Berto's positive test for the steroid norandrosterone came as a result of a random urine test conducted by the Las Vegas-based Voluntary Anti-Doping Association, which was overseeing the drug testing that Berto and former welterweight titlist Victor Ortiz had agreed to use before their rematch. The bout was scheduled for June 23 as the main event of a major Showtime card at the Staples Center in Los Angeles.
Berto (28-1, 22 KOs) submitted to a random urine test May 2, and both the "A" and "B" samples came back positive for norandrosterone.
Because of Berto's positive test, he was dropped from the fight. Ortiz's promoter, Golden Boy, replaced him with Josesito Lopez, who pulled off a major upset by breaking Ortiz's jaw in two places and forcing him to retire after the ninth round.
In preparing for the rematch with Ortiz, Berto had Victor Conte, mastermind of the notorious Bay Area Laboratory Co-Operative steroids scandal, in his training camp for this fight. Conte has repeatedly denied having any involvement in Berto's positive test.
According to the 28-year-old Berto of Winter Haven, Fla., the positive test "revealed extremely small amounts of a banned substance that were inconsistent with any performance-enhancing effect and were much more consistent with contamination of an otherwise acceptable food or supplement."
"We sent all of the medical material to California and he was issued a license," said promoter Lou DiBella, who has promoted Berto for his entire career. "I'm glad he's back in the ring with his eye on the prize, and in the future he'll be more careful. He wasn't on a steroid program. It was probably a tainted substance that caused the positive test. That is my belief. Right now, Andre Berto is focused on getting back in the ring. He's looking forward to his next fight taking place as soon as possible."
DiBella said there were no specific plans in the works for Berto's return.

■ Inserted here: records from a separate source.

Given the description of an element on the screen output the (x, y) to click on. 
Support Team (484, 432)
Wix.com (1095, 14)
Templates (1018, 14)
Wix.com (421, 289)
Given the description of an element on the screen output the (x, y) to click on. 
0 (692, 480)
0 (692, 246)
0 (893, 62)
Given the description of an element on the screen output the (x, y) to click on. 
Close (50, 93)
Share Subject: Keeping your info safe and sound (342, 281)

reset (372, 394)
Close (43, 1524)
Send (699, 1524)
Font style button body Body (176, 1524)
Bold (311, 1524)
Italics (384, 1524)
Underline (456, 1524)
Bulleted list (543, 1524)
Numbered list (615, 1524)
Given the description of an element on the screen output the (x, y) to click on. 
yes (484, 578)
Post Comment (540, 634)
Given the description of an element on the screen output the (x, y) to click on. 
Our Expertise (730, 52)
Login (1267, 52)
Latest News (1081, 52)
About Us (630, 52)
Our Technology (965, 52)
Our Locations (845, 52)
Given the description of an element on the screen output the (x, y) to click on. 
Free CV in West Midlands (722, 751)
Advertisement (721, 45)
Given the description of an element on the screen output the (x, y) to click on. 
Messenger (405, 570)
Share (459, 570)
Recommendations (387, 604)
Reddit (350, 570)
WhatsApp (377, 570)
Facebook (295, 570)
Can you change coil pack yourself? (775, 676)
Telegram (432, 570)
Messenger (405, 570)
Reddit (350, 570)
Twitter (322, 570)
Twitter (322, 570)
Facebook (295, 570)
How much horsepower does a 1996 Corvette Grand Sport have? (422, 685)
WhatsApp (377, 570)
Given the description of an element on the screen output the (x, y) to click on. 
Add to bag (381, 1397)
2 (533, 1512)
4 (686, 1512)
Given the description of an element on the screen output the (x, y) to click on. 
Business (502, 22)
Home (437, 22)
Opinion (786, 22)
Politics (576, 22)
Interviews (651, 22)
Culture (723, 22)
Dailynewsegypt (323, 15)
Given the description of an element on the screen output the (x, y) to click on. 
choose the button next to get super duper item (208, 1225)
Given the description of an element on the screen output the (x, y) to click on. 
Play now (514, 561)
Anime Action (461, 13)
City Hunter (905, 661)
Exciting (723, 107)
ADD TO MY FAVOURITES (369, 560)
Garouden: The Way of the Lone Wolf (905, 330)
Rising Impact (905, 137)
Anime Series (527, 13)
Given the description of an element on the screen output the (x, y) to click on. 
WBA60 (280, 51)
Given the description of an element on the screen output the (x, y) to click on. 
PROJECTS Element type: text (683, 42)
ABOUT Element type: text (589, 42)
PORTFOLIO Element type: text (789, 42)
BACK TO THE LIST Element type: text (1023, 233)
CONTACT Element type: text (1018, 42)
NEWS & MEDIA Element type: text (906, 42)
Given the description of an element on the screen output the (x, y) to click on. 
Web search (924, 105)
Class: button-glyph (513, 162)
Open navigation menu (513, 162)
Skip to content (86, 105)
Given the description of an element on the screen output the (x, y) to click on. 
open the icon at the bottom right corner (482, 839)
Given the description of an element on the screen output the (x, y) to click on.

"He just got licensed (Tuesday)," DiBella said. "We were hoping the license would be coming, and now we can get to work on his next fight."
When Ortiz and Berto met for the first time in April 2011, Ortiz won a unanimous decision to claim a 147-pound world title and handed Berto his lone professional defeat. It was a sensational slugfest and fight-of-the-year candidate in which both fighters were knocked down twice each. After the fight, Berto accused Ortiz of using performance-enhancing drugs in the bout, even though he had no proof. That allegation was one of the factors in the fighters agreeing to the VADA testing leading up to the rematch.
In Berto's only fight since losing to Ortiz, he stopped Jan Zaveck to win another version of the welterweight title in September. Berto eventually gave up the belt to face Ortiz in a lucrative rematch rather than face a mandatory challenger for far less money.